Medium1 markMultiple Choice
Domain 3.3: Database PerformanceDomain 3PerformanceDynamoDBPartitions

AWS SAA-C03 · Question 45 · Domain 3.3: Database Performance

A company uses Amazon DynamoDB to store user activity logs. The partition key is the UserID, and the sort key is the Timestamp. A small number of highly active users are causing ProvisionedThroughputExceededException errors, even though the overall table capacity seems sufficient. What is the MOST likely cause of this issue?

Answer options:

A.

The table has a hot partition due to uneven data access patterns.

B.

The DynamoDB table is located in the wrong AWS Region.

C.

The sort key (Timestamp) is causing sequential writes.

D.

DynamoDB Auto Scaling is not enabled.

How to approach this question

Identify the symptom: overall capacity is fine, but specific keys are throttling.
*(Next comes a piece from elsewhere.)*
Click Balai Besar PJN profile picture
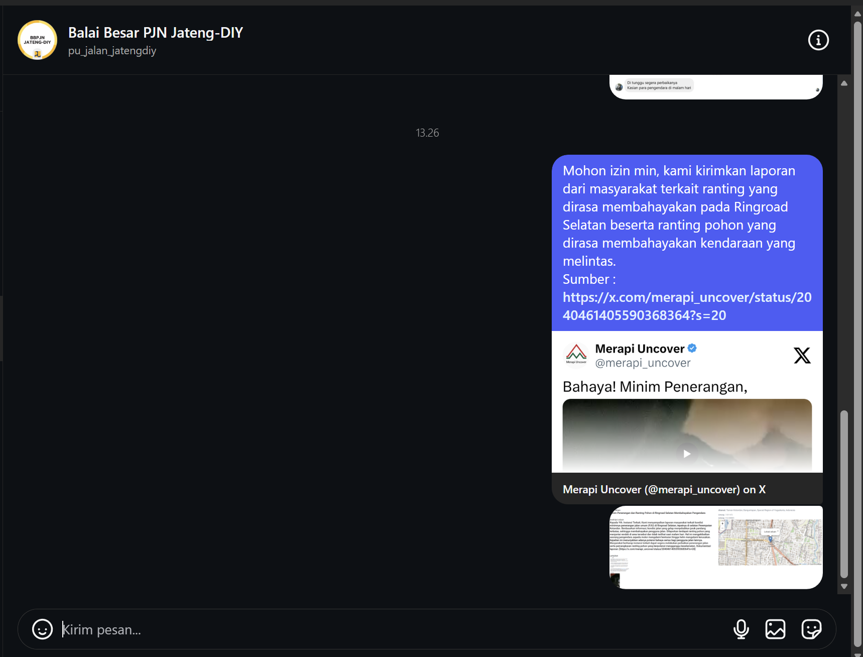 click(37, 40)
This is the definition of a 'hot partition'.

Full Answer

A.The table has a hot partition due to uneven data access patterns.✓ Correct
The table has a hot partition due to uneven data access patterns.
DynamoDB partitions data based on the partition key. Provisioned throughput is divided evenly among these partitions. If a small number of partition keys (highly active users) receive a disproportionate amount of traffic, those specific partitions will become 'hot' and throttle requests, even if the table's overall capacity is not fully utilized.

Common mistakes

Assuming Auto Scaling fixes hot partitions. It doesn't; you need to redesign the partition key to distribute traffic evenly.